Há duas semanas que Francisco farejava alguma coisa diferente. Nos Franciscanos, via rostos carrancudos, ouvia palavras zangadas desfechadas em surdina e conversas em tom agreste – logo interrompidas quando o avistavam. Desta vez, nem Inocêncio, o Guardião, homem pequeno mas de pulso firme, conseguia lidar com a situação. Parecia inacreditável que este frade, que dirigia o convento e impunha respeito, estivesse agora com dificuldades em desanuviar o clima de tensão. Francisco tentou descobrir o que se passava. Fez-se despercebido, como a osga na parede, e não tardou a desvendar parte do mistério. Alguns irmãos franciscanos pareciam agastados com as benesses das Clarissas. Francisco até achou estranho. O irmão Alexandre tinha-lhe contado que Clarissas e Franciscanos eram irmãos desde que o mundo é mundo. O primeiro nome fora mesmo Irmãos e Irmãs da Penitência. Mas o irmão Alexandre também lhe tinha falado nos pecados do ciúme e da inveja, e as coisas começaram a ficar mais claras na cabeça do rapaz. Outras rivalidades eram bem evidentes: o tamanho da igreja do convento de Santa Clara – bem maior que a dos Franciscanos – fazia com que muitos nobres a quisessem escolher para última morada; ou a arca de Da. Leonor Afonso, razão pela qual muitas damas da corte e da nobreza faziam votos religiosos e doavam os seus bens ao Convento das Clarissas; isto para não falar nas reais mercês e nos benefícios do papa. A gota de água nesta rivalidade era agora dada pelo mais recente sucesso alcançado pelas irmãs: a doçaria conventual.

À noitinha, a mente de Francisco ruminava ainda esta realidade. Gostava de dormir enrolado no meio do perfumado roseiral das Clarissas. Era tão antigo, plantado no tempo do Rei Bolonhês, que a própria terra cheirava a rosas. E além disso, para Francisco, tinha a vantagem de ficar perto do acesso ao túnel secreto.

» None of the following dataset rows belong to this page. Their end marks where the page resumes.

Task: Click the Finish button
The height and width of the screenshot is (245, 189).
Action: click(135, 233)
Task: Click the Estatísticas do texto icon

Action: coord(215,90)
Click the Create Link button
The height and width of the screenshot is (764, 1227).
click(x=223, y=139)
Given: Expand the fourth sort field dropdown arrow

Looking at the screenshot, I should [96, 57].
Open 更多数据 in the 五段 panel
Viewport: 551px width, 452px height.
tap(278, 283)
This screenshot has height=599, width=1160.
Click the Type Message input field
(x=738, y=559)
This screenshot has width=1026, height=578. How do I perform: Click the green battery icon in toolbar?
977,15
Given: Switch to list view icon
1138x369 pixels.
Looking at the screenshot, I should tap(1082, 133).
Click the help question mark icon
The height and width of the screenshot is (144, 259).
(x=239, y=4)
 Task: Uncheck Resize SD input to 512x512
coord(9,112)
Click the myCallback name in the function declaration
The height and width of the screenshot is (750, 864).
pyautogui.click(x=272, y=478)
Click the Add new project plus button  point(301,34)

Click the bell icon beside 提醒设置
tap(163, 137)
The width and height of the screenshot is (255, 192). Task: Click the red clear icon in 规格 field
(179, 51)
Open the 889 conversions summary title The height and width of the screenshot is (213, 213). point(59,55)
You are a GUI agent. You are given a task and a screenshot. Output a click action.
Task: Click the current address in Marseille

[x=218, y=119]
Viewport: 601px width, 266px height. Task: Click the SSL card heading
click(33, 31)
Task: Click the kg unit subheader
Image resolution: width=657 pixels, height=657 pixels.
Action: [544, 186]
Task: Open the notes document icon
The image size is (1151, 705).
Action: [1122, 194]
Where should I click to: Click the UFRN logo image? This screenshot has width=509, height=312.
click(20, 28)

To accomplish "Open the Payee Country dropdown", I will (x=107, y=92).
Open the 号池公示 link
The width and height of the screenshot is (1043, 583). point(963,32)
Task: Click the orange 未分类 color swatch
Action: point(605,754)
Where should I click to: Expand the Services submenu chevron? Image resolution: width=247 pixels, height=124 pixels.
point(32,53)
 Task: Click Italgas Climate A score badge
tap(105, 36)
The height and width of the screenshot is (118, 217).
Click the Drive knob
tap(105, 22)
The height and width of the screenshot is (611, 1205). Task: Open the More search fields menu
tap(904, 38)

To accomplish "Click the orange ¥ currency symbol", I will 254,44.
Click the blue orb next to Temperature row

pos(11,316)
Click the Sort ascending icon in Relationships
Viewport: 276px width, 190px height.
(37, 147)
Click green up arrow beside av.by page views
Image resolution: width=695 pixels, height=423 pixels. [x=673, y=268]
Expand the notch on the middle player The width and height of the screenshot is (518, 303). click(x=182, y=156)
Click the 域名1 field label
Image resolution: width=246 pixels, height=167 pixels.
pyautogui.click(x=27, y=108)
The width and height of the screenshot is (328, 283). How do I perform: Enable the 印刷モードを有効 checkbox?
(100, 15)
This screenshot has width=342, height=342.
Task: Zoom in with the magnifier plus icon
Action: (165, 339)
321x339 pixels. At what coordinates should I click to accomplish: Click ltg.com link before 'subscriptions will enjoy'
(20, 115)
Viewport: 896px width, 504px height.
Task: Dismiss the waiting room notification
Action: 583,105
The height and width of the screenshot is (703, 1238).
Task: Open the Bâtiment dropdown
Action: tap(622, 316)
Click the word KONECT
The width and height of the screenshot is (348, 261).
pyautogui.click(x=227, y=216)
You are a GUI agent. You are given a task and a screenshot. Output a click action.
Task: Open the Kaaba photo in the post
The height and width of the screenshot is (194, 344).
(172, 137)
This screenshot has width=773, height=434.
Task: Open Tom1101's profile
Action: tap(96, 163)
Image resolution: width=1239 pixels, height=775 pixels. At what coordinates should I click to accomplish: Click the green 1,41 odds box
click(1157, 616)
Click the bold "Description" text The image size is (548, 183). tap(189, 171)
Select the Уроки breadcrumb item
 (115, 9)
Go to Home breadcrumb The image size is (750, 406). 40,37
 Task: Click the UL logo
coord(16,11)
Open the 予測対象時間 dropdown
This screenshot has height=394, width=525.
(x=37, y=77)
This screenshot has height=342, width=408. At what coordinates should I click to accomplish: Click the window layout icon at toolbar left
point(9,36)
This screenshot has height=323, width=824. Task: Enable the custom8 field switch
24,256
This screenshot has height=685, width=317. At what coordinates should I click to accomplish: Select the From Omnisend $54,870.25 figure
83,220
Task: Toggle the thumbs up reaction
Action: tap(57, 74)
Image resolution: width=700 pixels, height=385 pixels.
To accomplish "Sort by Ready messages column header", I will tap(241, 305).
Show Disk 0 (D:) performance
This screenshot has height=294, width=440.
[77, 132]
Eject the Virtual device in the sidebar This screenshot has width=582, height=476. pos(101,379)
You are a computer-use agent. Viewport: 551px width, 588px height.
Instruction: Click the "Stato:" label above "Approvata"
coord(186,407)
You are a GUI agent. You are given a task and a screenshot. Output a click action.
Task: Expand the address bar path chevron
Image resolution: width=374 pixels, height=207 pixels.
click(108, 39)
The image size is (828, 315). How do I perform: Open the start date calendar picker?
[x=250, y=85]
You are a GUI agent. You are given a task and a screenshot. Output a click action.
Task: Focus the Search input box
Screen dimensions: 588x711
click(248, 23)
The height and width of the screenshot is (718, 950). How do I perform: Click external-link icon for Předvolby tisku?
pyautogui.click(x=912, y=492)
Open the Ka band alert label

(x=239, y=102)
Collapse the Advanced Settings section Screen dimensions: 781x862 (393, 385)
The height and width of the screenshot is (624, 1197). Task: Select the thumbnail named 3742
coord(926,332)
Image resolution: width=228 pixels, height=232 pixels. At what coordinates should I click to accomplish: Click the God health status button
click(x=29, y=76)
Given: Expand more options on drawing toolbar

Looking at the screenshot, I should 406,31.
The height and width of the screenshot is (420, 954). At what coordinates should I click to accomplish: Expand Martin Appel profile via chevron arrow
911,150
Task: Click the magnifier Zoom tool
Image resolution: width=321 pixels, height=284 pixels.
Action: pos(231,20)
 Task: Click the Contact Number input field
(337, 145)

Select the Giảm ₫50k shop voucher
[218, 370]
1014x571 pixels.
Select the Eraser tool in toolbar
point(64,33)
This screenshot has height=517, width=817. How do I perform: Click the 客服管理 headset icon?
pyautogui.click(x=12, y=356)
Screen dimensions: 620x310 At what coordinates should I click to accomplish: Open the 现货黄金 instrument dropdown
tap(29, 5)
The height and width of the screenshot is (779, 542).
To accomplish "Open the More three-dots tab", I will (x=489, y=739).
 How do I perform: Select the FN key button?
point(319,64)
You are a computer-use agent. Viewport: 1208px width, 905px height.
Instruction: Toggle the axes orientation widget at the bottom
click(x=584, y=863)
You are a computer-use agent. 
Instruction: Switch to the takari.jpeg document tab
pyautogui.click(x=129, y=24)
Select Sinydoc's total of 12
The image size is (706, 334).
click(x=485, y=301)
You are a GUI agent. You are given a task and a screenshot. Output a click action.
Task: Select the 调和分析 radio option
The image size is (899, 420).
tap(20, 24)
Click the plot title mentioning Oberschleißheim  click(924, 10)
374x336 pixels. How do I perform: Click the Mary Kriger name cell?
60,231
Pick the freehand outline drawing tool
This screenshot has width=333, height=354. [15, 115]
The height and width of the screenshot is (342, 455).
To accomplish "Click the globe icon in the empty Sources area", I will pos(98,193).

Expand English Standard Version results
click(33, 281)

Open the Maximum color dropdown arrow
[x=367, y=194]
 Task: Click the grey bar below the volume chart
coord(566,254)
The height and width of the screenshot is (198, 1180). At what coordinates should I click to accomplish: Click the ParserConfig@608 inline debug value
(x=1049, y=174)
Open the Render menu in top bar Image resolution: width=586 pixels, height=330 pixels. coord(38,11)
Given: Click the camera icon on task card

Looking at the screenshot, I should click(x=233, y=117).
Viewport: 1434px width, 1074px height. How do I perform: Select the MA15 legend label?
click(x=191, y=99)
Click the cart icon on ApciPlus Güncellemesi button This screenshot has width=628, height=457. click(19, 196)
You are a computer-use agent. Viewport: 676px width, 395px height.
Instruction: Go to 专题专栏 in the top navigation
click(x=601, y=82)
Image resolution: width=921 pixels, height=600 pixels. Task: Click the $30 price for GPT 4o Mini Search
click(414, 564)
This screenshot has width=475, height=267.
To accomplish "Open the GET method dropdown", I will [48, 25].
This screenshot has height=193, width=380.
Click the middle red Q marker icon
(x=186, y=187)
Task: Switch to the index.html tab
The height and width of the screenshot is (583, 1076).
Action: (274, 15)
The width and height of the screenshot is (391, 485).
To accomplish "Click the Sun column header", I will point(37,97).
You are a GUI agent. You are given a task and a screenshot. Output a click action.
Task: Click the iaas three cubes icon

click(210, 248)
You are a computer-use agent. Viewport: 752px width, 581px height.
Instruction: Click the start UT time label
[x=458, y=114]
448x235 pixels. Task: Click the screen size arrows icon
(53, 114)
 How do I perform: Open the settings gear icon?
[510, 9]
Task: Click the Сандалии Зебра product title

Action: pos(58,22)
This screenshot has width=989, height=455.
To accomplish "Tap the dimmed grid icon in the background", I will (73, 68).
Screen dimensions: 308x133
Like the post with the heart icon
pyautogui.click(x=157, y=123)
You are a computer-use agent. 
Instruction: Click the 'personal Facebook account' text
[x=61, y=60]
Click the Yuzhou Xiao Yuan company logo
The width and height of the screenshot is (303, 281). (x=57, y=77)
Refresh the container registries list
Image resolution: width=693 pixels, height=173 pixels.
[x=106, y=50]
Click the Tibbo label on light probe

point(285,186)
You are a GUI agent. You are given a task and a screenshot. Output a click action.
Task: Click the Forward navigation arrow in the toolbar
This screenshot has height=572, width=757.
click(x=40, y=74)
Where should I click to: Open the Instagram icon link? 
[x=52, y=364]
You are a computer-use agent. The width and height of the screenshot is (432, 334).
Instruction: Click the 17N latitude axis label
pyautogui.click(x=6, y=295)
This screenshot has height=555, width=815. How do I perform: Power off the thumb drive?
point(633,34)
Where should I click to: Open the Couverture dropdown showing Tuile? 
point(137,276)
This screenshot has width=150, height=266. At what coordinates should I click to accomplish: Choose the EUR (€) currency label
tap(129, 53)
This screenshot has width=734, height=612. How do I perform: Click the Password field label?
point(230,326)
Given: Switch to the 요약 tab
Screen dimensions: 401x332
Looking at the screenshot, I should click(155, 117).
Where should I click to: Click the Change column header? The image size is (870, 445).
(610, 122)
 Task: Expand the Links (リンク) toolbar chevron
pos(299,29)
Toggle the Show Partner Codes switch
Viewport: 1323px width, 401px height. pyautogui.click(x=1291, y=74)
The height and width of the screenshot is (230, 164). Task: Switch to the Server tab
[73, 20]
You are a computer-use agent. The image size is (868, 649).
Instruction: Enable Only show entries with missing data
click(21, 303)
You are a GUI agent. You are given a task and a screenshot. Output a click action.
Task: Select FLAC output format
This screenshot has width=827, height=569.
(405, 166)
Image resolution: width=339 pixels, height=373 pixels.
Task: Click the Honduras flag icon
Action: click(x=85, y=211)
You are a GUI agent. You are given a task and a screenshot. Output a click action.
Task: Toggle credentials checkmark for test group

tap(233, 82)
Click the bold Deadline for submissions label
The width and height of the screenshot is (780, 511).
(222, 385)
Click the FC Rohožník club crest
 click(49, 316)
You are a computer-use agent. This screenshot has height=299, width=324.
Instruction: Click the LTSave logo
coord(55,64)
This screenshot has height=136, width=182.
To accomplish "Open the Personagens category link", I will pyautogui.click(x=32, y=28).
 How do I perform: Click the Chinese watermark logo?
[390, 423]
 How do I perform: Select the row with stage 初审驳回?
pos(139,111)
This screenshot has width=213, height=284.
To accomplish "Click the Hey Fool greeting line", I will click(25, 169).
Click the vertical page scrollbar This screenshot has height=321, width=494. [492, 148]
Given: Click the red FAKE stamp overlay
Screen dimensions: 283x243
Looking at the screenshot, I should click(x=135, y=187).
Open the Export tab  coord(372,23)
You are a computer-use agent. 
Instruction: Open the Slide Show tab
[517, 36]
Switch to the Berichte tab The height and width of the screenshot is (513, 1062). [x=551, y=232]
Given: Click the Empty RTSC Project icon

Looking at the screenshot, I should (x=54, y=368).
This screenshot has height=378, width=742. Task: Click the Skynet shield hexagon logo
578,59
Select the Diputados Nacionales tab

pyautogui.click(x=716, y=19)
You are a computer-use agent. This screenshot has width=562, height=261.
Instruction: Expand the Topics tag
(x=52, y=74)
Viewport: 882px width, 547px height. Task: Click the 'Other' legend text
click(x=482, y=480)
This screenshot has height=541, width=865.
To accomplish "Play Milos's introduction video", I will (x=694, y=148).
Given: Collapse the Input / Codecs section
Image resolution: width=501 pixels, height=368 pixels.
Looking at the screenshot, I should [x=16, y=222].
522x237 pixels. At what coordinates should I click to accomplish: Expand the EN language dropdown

Mais tarde, um som de passos sorrateiros acordou o miúdo, que era bicho de sono leve. Depois ouviu o baque seco da tampa a cair – alguém entrava no túnel – e Francisco voltou a adormecer. O sol ainda não tinha nascido, nem sequer tinha tocado o sino para as matinas, quando um alvoroço o acordou. Alguém tinha roubado qualquer coisa dos aposentos da irmã Joanna, a responsável pelo convento. Do bauzinho onde guardava vários documentos apenas tinha desaparecido a receita dos celestes – o doce divinal. Era a novidade e a criação açucarada mais pretendida. O registo das quantidades exactas de ingredientes era unicamente do conhecimento da irmã Joanna e da irmã Berengária, a despenseira. Se o doce começasse a ser feito por aí, as Clarissas perderiam o exclusivo e um rendimento considerável. O segredo estava na quantidade dos diferentes produtos utilizados. Que levam amêndoas, ovos e açúcar até Francisco sabia. Humm… o rapaz recordou a areia peganhenta que lhe tinham dado a provar. Tão doce como o mel. A irmã Joanna disse que o açúcar vinha de longe – da ilha da Madeira e Francisco imaginava uma árvore de madeira clara, que dava serradura de açúcar. Mas quem teria sido o ladrão? Francisco pensou e percorreu o túnel até ao Convento de São Francisco. A meio caminho tropeçou num tecido que depois viu ser um manto das irmãs Clarissas. Fora uma irmã que deixara cair o manto? Ou o ladrão entrara disfarçado? A quem poderia interessar a receita dos Celestes? A cabeça do rapaz rebentava com tantas perguntas de uma vez só. Nos Franciscanos reinava a calma. O dia também ainda não tinha começado por esses lados. O irmão Bonifácio, o despenseiro, dormitava sentado junto aos claustros. Tinha dificuldade em dormir. Como todos os despenseiros que o rapaz conhecia era demasiado gordo, respirava mal e tinha falta de ar e, por isso, nunca se deitava. Francisco ainda pensou em acordar o frade para lhe contar o sucedido. Depois, arregalou os olhos, bateu com a mão na testa e disse alto: Já sei quem é o ladrão!

 

Ao leitor não se pede que descubra erros históricos, pois se os houver são inadvertidos.

O que se pretende é saber o nome do ladrão da receita dos celestes e, já agora, como conseguiu o leitor chegar a essa conclusão.